Many incentives to do many things that may or may not actually help individual patients.
(Reposted here so maybe more people see, not sure how much the non- primary care/ non medical folks are aware of this behind the scenes stuff)
Yes, and this also falls under things that have changed as most physicians are now employed. I don’t think some of the older private practice people understand that for most doctors and most patients, medicine looks like this now, when that was not true at the turn of the century.
Never heard the word equipoise before. Hope I never hear it again.
Equipoise—“balance of forces and interests effecting outcome.”
Sounds like a mighty fine word to me.
I'm glad you like it. I have done a lot of reading in the 70+ years since I learned how.
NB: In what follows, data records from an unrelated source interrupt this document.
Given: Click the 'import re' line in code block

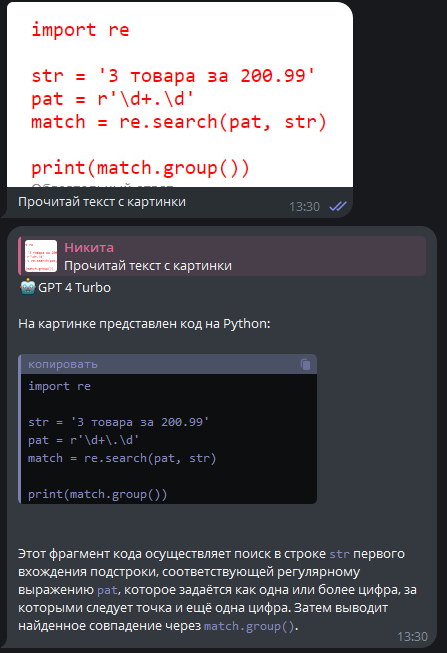Looking at the screenshot, I should 59,386.
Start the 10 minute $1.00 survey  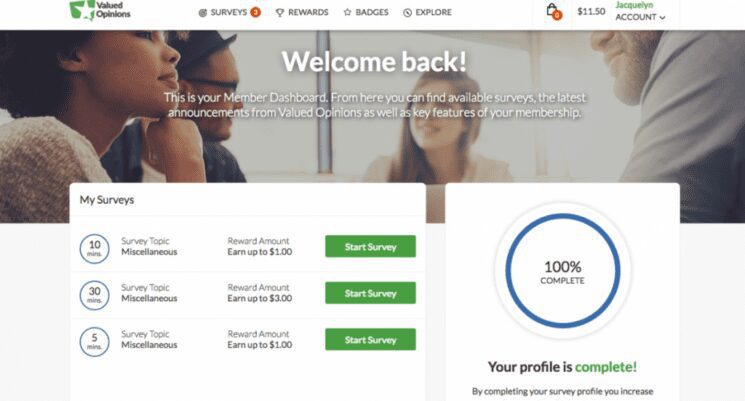pyautogui.click(x=370, y=247)
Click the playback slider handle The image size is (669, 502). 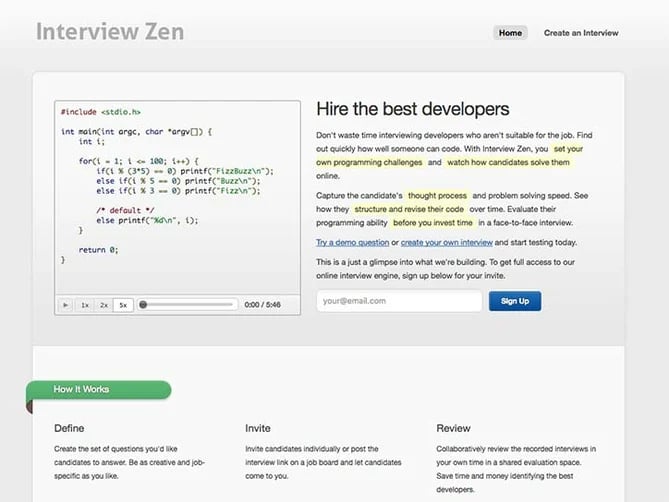144,304
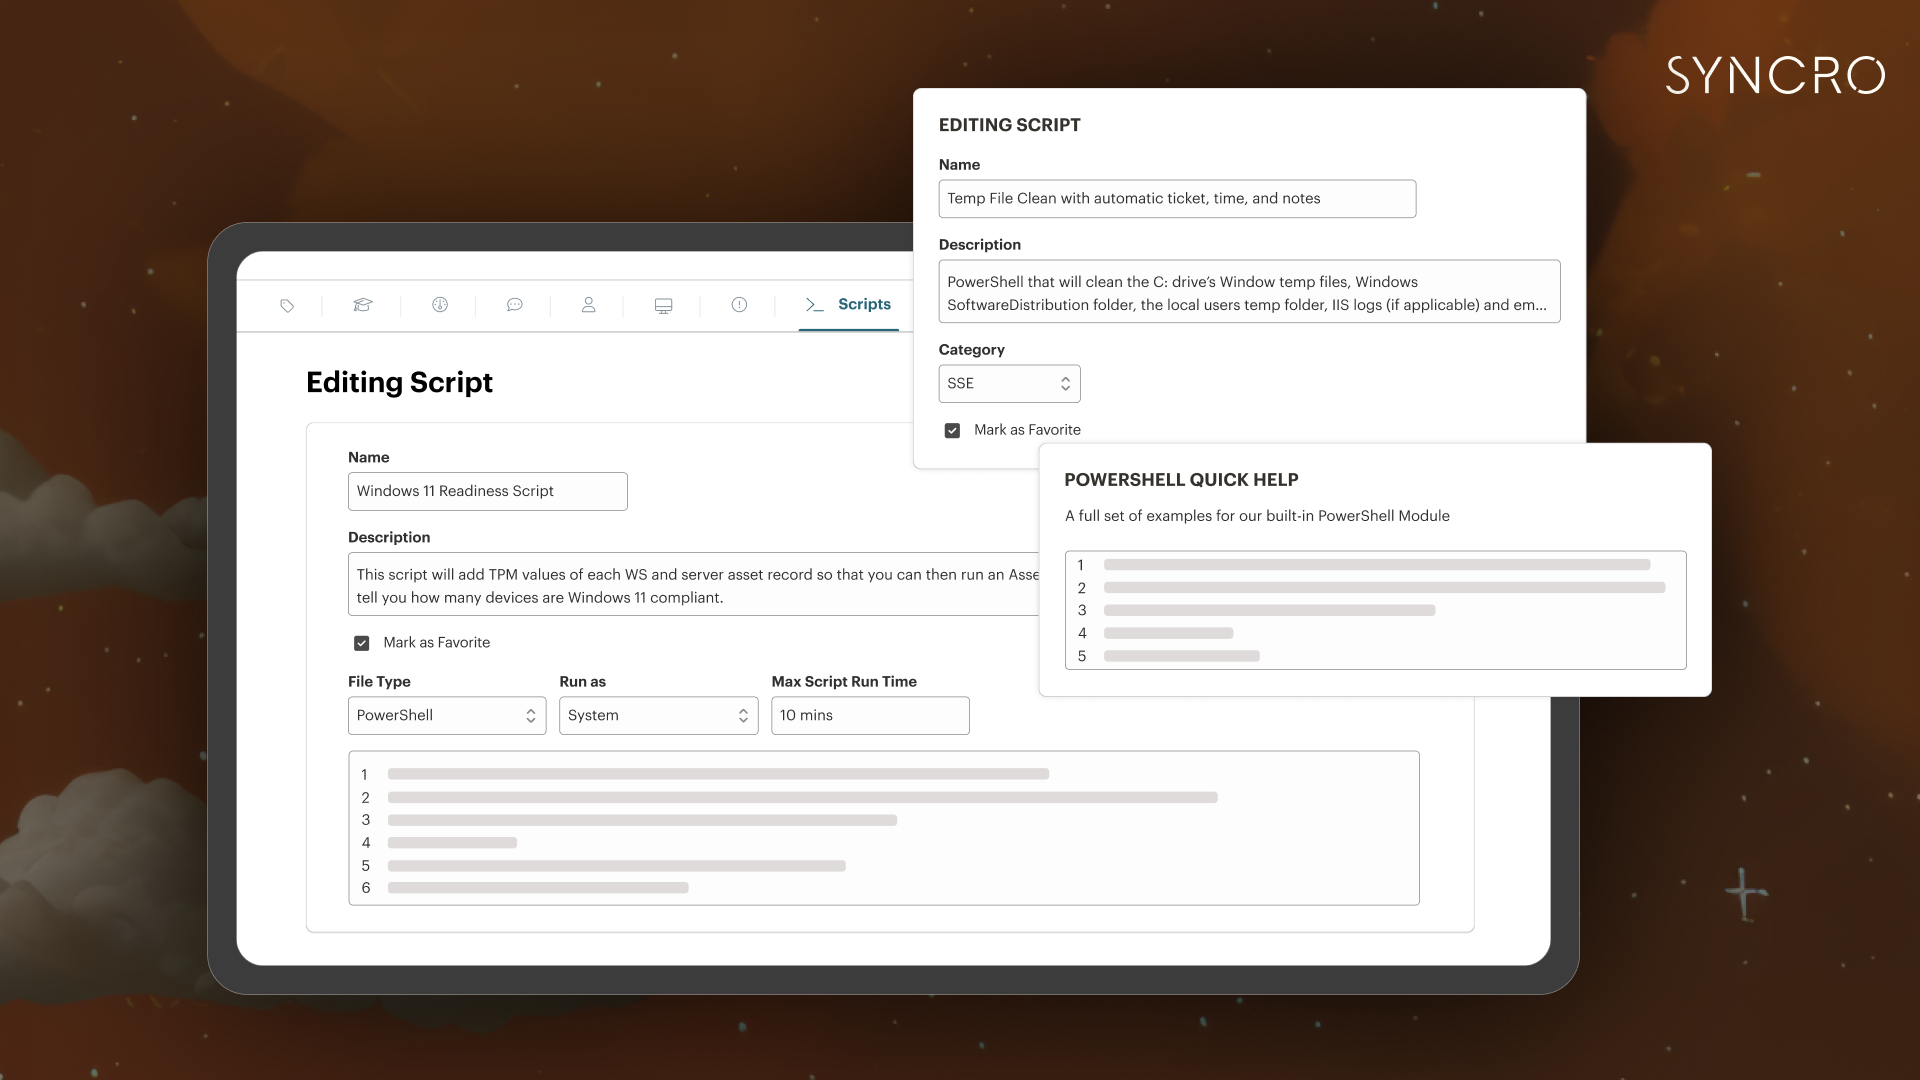Click the person profile icon
The height and width of the screenshot is (1080, 1920).
coord(589,305)
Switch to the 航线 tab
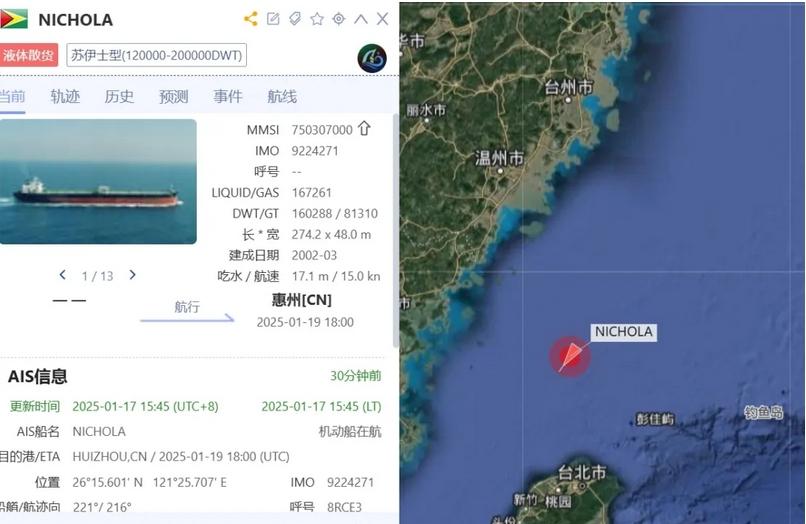The image size is (806, 524). (282, 96)
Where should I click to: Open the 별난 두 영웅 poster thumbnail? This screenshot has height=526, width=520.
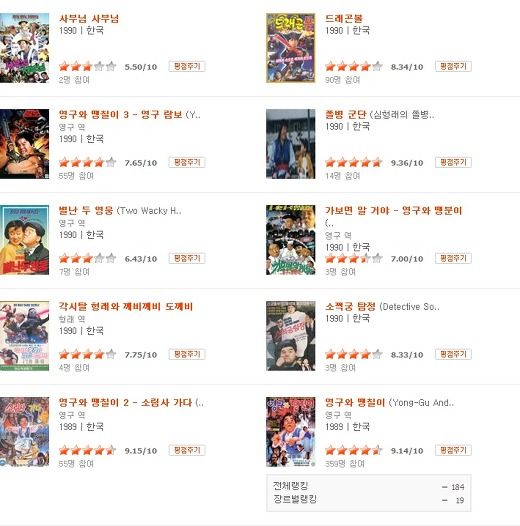point(24,240)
Lots of fiction and non-fiction and never read or heard the term. It was especially surprising that I never encountered the term in extensive reading on economics where it would seem to apply most directly. The purpose of language is to facilitate communication and understanding. When addressing an audience that is somewhat diverse it is best to use clear and easily understandable language.
I would file it under jargon. I’ve heard it used extensively in medical ethics, but there are a lot of unusual Greek and Latin words you find in the medical vocabulary but nowhere else.
In general, I think Sensible Medicine is intelligible to a lay audience, but sometimes they don’t even realize that what they’re saying is not part of a normal person’s vocabulary.
I love words! They are little packets of emotion and/or centuries of human endeavor! English is such a malleable language which is a blessing and a curse. Some years ago, I took some French classes. In comparison, French is rigid and word bound.
Perhaps American English, anyway, reflects the lives of Americans—inventive, creative—not willing to accept the status quo.
I'm confused. Is it just the US Preventive Services Task Force that only now recommended mammograms starting at age 40? Because I remember having to delay my recommended initial mammography screening at age 40 because I had just given birth and was breastfeeding. I think I started at age 41. I'm now 72. I think the American Cancer Society and other professional groups have always recommended screening women in their 40s, haven't they?
Exactly. I was wondering what advice I should be giving to my 34 yo daughter regarding when she should get a mammogram. Obviously, she has her own physician who will advise her, but mothers have been known to weigh in.